Set problem A »
In the excerpt on hay bale storage, how much did bale weight drop after three months in the stack?

Excerpted text »
++++++++++++++++++++

Storage in the stack: Bales produced in 2021 were re-evaluated after three months of storage in a stack to determine if differences in bale characteristics would persist. After storage, bale moisture content declined 1.2 to 1.5 percentage units across all treatments, and bale weight dropped by about 30 pounds. Each of the forage quality measures also trended a little worse. Statistically, no new treatment differences emerged after storage.
Visual appearance: After stack storage, two hay brokers evaluated the visual appearance of the bales to provide an assessment of how those produced using moisturizing systems may influence marketing. The brokers did not know which treatment was applied to any of the bales to avoid any potential bias.
Moisture-treated bales using different technologies did not differ from each other and were always more appealing to buyers than those baled dry. Bales produced with both the Dew Point and Dew Simulator, having the leaves intact and attached, had a much better appearance than the dry bales with shattered leaves and stems. In terms of market value, the moisture-treated bales were priced at $280 to 285 per ton for the 2021 season, while the dry bales had a value of $270 per ton.

++++++++++++++++++++

Record extracts »
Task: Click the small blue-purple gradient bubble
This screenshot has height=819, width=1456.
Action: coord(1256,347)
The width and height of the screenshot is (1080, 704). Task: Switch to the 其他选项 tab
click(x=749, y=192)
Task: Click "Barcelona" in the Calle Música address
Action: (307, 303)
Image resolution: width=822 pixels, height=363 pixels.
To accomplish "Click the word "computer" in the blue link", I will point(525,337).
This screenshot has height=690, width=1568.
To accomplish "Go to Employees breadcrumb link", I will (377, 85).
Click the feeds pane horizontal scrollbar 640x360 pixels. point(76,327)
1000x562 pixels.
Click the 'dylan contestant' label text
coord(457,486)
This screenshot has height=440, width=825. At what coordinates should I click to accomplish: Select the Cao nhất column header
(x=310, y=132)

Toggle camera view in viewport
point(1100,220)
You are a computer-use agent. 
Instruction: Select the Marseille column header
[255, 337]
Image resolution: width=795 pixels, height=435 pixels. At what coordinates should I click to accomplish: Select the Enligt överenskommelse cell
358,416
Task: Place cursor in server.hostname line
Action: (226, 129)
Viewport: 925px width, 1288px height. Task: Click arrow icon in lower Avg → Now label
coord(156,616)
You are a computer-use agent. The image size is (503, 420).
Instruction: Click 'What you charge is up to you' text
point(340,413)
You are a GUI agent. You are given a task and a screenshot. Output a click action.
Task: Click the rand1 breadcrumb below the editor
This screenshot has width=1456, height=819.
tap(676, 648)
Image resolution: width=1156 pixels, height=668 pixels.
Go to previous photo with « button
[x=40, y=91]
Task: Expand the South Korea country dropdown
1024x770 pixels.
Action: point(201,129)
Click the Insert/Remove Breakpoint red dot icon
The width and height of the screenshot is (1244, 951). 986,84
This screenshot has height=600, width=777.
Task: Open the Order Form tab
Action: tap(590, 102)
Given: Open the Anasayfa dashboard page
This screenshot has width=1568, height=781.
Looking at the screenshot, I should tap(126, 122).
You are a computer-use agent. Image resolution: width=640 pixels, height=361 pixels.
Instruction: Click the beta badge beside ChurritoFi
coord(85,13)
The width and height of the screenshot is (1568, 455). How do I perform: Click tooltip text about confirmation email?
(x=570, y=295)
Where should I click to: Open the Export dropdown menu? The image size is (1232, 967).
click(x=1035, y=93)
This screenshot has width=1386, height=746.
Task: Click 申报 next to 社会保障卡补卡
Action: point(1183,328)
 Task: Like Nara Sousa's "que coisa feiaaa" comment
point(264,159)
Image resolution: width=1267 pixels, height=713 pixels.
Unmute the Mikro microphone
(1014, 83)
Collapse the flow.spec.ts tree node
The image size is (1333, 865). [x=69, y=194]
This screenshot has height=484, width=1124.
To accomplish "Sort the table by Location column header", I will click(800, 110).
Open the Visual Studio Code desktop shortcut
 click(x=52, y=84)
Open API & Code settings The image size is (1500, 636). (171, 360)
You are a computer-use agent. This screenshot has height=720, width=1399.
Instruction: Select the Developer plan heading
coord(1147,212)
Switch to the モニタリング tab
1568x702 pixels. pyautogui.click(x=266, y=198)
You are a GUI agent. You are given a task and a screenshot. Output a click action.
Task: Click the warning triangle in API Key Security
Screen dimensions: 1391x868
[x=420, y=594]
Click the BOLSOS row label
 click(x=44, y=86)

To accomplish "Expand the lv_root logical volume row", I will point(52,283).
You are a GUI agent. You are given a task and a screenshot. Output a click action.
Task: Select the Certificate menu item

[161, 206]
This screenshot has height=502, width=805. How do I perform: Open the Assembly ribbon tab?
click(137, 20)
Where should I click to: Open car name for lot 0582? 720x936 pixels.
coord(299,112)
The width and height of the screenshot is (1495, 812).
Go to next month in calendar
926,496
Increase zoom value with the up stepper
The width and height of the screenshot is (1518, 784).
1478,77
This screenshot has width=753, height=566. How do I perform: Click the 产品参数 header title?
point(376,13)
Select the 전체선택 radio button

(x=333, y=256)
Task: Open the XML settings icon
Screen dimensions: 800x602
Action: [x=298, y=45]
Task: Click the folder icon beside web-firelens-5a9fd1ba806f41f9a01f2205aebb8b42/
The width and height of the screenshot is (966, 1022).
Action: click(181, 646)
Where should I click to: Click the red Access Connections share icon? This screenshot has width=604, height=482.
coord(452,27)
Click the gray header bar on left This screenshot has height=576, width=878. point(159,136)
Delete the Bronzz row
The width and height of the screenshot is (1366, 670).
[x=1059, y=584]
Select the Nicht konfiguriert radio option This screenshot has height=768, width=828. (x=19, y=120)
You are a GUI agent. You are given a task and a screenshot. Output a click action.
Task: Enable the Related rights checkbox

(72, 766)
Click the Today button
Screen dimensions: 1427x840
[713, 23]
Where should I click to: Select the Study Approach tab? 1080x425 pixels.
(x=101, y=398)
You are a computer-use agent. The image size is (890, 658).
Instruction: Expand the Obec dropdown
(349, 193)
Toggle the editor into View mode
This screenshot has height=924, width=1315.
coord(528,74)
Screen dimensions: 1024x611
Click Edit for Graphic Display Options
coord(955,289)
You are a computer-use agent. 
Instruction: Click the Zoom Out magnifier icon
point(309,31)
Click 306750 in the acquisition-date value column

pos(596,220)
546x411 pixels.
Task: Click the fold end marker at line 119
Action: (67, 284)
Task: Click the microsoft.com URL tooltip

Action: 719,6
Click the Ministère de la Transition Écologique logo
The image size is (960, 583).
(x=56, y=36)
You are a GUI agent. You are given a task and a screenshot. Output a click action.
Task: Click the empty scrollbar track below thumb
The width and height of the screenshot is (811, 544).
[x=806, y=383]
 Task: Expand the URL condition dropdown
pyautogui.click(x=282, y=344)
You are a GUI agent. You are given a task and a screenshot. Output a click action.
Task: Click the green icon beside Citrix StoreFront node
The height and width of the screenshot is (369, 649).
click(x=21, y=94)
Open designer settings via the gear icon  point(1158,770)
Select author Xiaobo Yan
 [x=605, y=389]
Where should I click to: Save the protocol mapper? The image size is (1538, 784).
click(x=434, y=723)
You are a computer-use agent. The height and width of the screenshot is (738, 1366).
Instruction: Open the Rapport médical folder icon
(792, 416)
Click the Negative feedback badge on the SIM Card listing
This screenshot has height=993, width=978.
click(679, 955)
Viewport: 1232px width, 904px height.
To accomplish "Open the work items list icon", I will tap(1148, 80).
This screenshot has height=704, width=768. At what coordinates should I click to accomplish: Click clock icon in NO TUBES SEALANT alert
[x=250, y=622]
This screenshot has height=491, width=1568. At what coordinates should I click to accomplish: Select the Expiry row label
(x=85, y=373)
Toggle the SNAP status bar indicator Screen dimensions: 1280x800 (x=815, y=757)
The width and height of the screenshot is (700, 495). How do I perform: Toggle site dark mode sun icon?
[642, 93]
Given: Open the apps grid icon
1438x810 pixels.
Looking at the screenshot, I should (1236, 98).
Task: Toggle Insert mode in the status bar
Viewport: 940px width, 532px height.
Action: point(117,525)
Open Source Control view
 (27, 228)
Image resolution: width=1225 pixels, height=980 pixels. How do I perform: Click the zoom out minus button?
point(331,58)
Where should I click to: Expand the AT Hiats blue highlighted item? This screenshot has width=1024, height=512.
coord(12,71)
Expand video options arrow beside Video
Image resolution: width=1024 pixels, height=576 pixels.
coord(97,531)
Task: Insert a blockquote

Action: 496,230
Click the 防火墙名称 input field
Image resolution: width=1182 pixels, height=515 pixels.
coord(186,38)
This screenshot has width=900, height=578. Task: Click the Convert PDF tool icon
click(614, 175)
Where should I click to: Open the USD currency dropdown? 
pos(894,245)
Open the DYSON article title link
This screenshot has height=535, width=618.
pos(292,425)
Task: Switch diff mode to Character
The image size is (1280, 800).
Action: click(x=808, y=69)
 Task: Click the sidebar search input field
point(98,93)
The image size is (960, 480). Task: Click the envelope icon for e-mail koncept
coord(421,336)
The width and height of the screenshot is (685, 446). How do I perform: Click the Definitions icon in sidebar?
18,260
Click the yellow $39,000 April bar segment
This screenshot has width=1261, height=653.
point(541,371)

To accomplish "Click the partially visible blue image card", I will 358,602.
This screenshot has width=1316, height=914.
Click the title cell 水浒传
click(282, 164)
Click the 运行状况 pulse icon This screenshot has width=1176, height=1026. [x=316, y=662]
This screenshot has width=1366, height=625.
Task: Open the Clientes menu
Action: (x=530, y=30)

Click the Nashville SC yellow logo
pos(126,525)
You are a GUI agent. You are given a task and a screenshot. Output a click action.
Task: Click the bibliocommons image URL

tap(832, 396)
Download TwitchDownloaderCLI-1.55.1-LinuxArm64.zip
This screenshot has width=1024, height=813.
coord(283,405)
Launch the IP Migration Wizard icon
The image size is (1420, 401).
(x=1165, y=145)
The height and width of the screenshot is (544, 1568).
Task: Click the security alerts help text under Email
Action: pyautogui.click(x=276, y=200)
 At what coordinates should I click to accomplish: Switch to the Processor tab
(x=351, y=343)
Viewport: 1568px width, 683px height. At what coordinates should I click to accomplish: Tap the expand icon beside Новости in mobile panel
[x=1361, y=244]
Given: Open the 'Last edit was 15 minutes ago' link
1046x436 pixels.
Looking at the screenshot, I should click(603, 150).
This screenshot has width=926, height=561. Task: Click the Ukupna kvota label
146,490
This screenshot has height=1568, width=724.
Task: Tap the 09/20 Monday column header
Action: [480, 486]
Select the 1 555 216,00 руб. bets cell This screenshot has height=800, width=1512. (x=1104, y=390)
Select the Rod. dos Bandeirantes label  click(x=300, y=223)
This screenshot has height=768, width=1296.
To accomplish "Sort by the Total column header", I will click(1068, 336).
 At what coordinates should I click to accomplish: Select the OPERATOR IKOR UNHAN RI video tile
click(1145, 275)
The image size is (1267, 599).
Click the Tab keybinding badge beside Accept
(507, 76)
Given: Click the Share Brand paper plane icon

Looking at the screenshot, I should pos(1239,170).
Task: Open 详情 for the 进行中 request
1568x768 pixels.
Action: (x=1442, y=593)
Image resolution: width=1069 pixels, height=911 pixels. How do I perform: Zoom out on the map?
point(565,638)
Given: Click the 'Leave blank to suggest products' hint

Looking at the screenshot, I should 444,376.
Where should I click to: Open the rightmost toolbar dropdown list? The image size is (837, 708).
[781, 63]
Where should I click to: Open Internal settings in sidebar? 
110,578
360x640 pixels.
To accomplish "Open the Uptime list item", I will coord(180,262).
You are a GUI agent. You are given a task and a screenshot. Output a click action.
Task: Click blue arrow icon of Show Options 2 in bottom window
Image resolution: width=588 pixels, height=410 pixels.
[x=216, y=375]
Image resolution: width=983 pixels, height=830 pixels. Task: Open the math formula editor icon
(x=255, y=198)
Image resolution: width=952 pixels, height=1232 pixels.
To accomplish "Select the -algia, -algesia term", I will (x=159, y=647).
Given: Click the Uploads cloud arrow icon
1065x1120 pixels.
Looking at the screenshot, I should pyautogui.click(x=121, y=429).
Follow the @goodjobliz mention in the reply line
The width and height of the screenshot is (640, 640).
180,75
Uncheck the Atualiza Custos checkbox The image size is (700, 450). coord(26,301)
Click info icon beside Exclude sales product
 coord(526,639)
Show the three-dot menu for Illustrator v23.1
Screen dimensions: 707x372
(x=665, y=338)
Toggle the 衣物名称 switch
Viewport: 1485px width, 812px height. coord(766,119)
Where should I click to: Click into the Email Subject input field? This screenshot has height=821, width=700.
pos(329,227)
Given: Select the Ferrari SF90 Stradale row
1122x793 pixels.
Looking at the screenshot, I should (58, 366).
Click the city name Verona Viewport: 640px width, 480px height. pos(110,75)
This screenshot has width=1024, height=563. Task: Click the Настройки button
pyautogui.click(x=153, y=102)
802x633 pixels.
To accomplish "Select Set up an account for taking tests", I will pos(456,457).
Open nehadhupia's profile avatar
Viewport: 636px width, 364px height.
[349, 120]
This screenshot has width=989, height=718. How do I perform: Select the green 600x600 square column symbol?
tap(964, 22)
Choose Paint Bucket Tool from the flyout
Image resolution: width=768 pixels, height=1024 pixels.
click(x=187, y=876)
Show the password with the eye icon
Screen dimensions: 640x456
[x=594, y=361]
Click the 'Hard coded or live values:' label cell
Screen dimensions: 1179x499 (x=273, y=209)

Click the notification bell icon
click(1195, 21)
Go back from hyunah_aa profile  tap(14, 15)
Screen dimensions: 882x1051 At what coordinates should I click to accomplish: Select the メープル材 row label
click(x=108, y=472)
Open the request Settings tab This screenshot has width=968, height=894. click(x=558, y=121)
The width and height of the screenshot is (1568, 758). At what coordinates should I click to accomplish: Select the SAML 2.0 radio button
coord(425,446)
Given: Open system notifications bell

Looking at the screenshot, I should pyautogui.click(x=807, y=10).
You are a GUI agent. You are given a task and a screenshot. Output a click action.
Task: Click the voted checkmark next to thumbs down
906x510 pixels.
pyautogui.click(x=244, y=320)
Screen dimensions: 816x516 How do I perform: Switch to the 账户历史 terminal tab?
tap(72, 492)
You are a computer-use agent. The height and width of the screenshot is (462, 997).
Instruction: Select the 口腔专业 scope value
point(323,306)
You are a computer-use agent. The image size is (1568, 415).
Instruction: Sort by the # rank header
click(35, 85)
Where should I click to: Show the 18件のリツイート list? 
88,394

++++++++++++++++++++

Set problem B »
In the listing, copy out the lines from the line with "Image resolution: width=1267" to the line with "coord(452,27)".

Full response A »
About 30 pounds.

Full response B »
Image resolution: width=1267 pixels, height=713 pixels.
Unmute the Mikro microphone
(1014, 83)
Collapse the flow.spec.ts tree node
The image size is (1333, 865). [x=69, y=194]
This screenshot has height=484, width=1124.
To accomplish "Sort the table by Location column header", I will click(800, 110).
Open the Visual Studio Code desktop shortcut
 click(x=52, y=84)
Open API & Code settings The image size is (1500, 636). (171, 360)
You are a computer-use agent. This screenshot has height=720, width=1399.
Instruction: Select the Developer plan heading
coord(1147,212)
Switch to the モニタリング tab
1568x702 pixels. pyautogui.click(x=266, y=198)
You are a GUI agent. You are given a task and a screenshot. Output a click action.
Task: Click the warning triangle in API Key Security
Screen dimensions: 1391x868
[x=420, y=594]
Click the BOLSOS row label
 click(x=44, y=86)

To accomplish "Expand the lv_root logical volume row", I will point(52,283).
You are a GUI agent. You are given a task and a screenshot. Output a click action.
Task: Select the Certificate menu item

[161, 206]
This screenshot has height=502, width=805. How do I perform: Open the Assembly ribbon tab?
click(137, 20)
Where should I click to: Open car name for lot 0582? 720x936 pixels.
coord(299,112)
The width and height of the screenshot is (1495, 812).
Go to next month in calendar
926,496
Increase zoom value with the up stepper
The width and height of the screenshot is (1518, 784).
1478,77
This screenshot has width=753, height=566. How do I perform: Click the 产品参数 header title?
point(376,13)
Select the 전체선택 radio button

(x=333, y=256)
Task: Open the XML settings icon
Screen dimensions: 800x602
Action: [x=298, y=45]
Task: Click the folder icon beside web-firelens-5a9fd1ba806f41f9a01f2205aebb8b42/
The width and height of the screenshot is (966, 1022).
Action: click(181, 646)
Where should I click to: Click the red Access Connections share icon? This screenshot has width=604, height=482.
coord(452,27)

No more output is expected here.